The 40-Minute Disasterclass: Wind 1, Brassica Cage 0

I only had 40 minutes on the plot this weekend, and I arrived to find my brand-new brassica cage completely destroyed by the wind. After previously losing a polytunnel and a greenhouse to the weather, it was incredibly disheartening. But you can't let the wind win.

The 40-Minute Disasterclass: Wind 1, Brassica Cage 0
Fuck...

​If last week’s update was fueled by 50% blind optimism, this week’s was powered entirely by spite.

​I only had 40 minutes to spare for the plot this weekend. The plan was to pop down, admire the glorious "Fort Knox" brassica cage I built last week, put in some onion sets, and head home.

​The British weather had other ideas.

​The Reality of Allotment Wind Damage

​I arrived to find my brand-new brassica cage absolutely flattened. Destroyed.

​I’ll be honest, it was incredibly disheartening. If you’ve been following my gardening journey for a while, you know I have a cursed history with the wind. I have lost a polytunnel. I have lost a greenhouse. I swear I fasten everything down like it’s preparing for atmospheric re-entry, but if there is a rogue gust of wind in the county, it will inevitably find my plot.

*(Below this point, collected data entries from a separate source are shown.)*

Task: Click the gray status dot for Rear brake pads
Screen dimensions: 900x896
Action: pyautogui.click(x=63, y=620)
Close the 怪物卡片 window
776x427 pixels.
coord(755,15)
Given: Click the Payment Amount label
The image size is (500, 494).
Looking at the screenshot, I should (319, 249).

​Staring at the tangled netting and snapped canes, I genuinely didn't know what the problem was. Is it my knot-tying? The aerodynamics of the plot? A personal vendetta from the weather gods? When you only have a few hours a week to dedicate to this hobby, watching your hard work get shredded in a matter of days is a tough pill to swallow.

​Planting Onion Sets and Harvesting Rhubarb

​When you're stood in the mud looking at a ruined cage, you are tenpted to go home and cancel the whole season (and it did make me sulky for more of the day than I would care to admit).

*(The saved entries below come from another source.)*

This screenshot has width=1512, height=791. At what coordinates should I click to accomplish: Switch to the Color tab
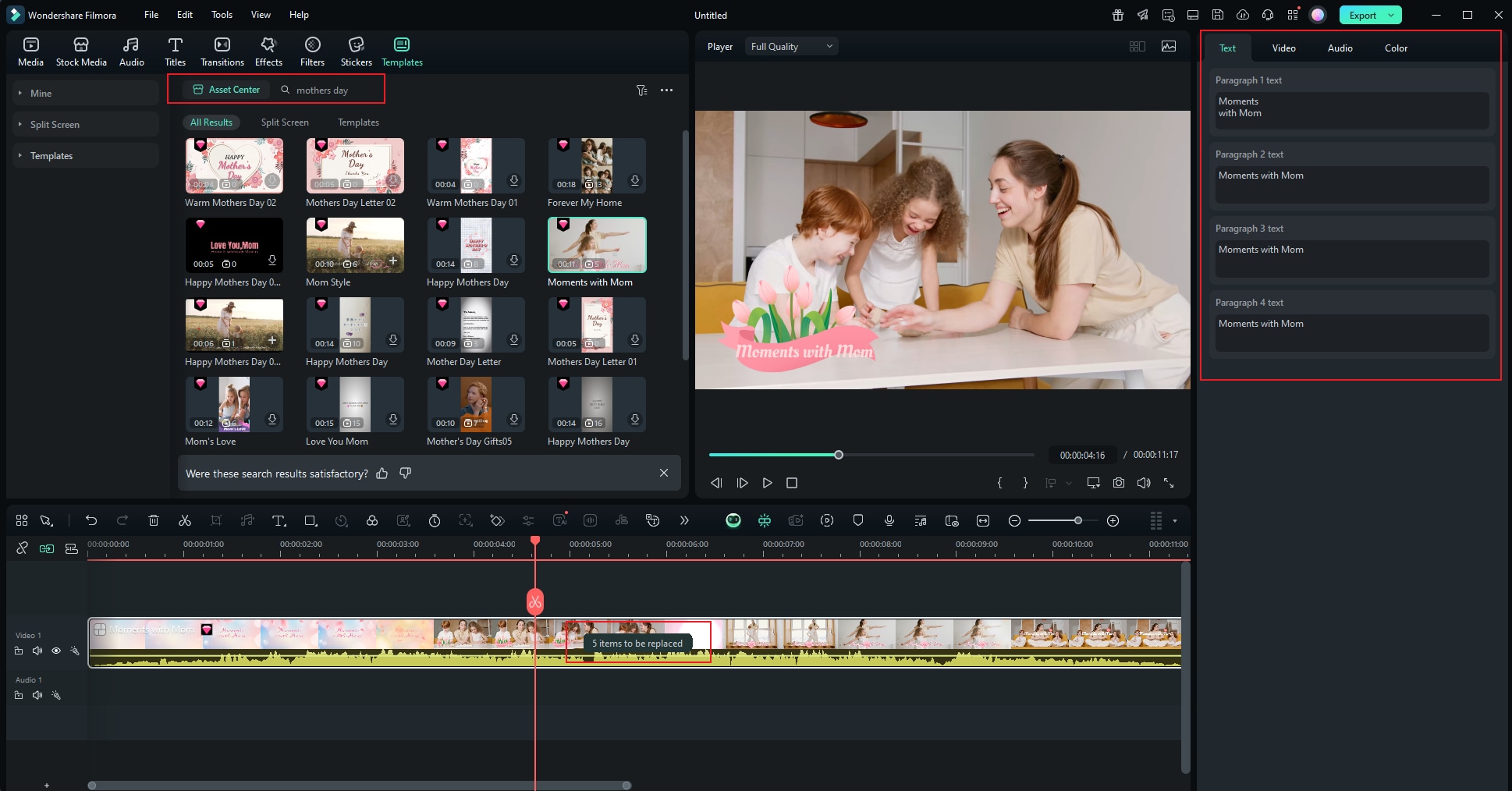[1395, 48]
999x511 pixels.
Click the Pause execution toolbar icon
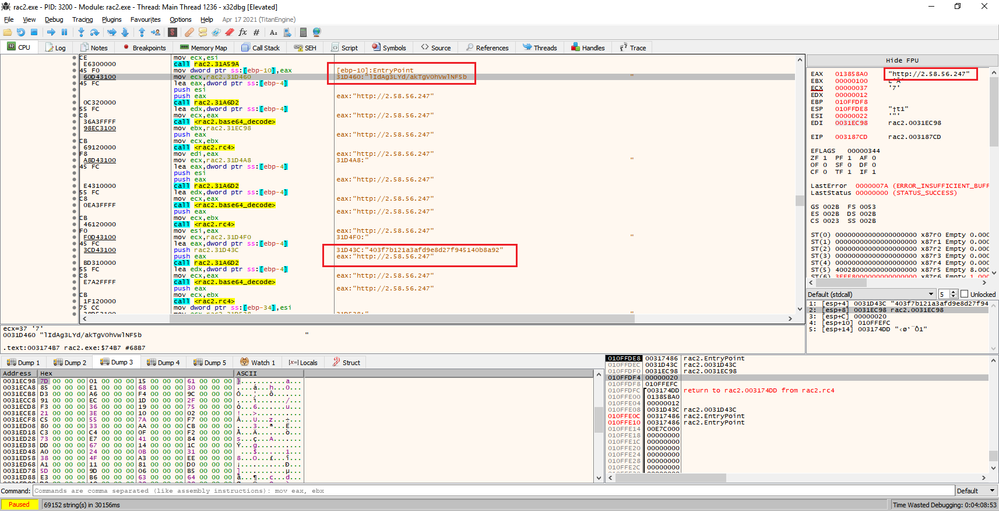click(65, 32)
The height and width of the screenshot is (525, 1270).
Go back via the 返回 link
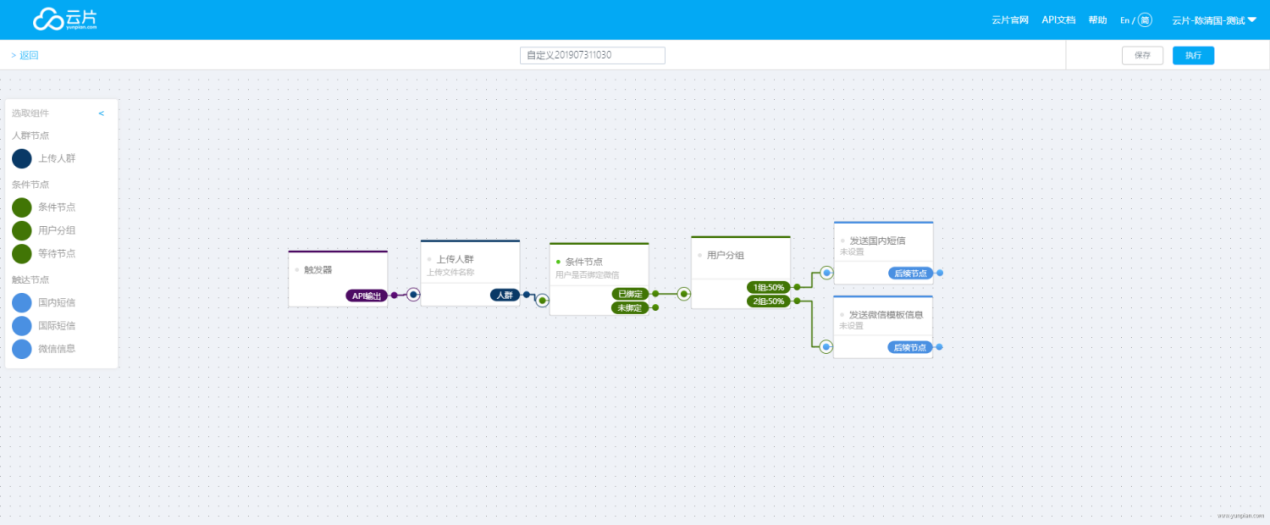pyautogui.click(x=25, y=55)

​I couldn't fix the cage in the 40 minutes I had, so I made it safe and focused on things the wind couldn't destroy.

I shoved 38 onion sets into the ground. Good luck to the wind trying to blow away an onion that is buried up to its neck in heavy, wet soil. It took me less than 10 minutes, but getting them in felt like a tiny victory against the chaos.

​I also managed to pull the first few stems of rhubarb. Rhubarb doesn't care about the wind, it doesn't care about the rain, and it thrives on neglect.

​Not every weekend on the allotment is going to be a glossy magazine spread of trug-baskets and sunshine. Sometimes, it’s a 40-minute disasterclass in damage limitation.

​But I got the onions in, I got the rhubarb, and the cauliflowers underneath the flattened netting are... well, they're technically still alive.